An approach to the detection and identification of human faces has been presented and described for a face recognition system that identifies a person by comparing characteristics of the face to those of individuals in the training dataset. In this approach, face images are projected into a feature space that best encodes the variation among known face images. The face space is defined by the “Eigen faces” which are eigenvectors of the set of faces. The Eigenfaces method takes a holistic approach to face recognition: A facial image is a set of points having a high-dimension. Hence, a lower-dimensional representation is found where classification becomes easy. The lower-dimensional subspace is found with Principal Component Analysis, which identifies the axes with maximum variance. While this kind of transformation is optimal from a reconstruction standpoint, it doesn’t take any class labels into account. The basic idea for this approach is to minimize the variance within a class, while maximizing the variance between the classes at the same time.

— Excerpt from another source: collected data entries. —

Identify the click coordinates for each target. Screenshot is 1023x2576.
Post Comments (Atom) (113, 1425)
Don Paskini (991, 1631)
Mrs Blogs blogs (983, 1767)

In the language of information theory, the relevant information was extracted from a face image, encoded and compared to an instance of an encoded face with a database of models encoded similarly. In mathematical terms, this approach finds the principal components of the distribution of faces or the eigenvectors of the covariance matrix of the set of face images. The eigenvectors can be thought of as a set of features which together characterize the variation between face images. The faces can also be approximated using the best eigenfaces: those that have the largest eigenvalues, so they have the most variance within the set of images. The problem with the image representation was the high dimensionality. Two-dimensional m×n images span a P =mn dimensional vector space, so an image with 100×100 pixels lies in a 10,000-dimensional image space already. In order to make the process efficient and quick, PCA was used. A high-dimensional dataset is often described by correlated variables and therefore only a few meaningful dimensions’ account for most of the information. The PCA method finds the directions with the greatest variance in the data, called principal components.
In this project, a dataset of 60 images from this database (faces94) (https://cswww.essex.ac.uk/mv/allfaces/index.html) was used. A subset of the total dataset was used. Hence the dataset for this project has 60 pictures of 5 persons having different emotions like laughing, not laughing, with glasses, without glasses, happy, sad, mouth open, mouth closed etc. 50 images were used for training the recognizer and 10 images were used as test set.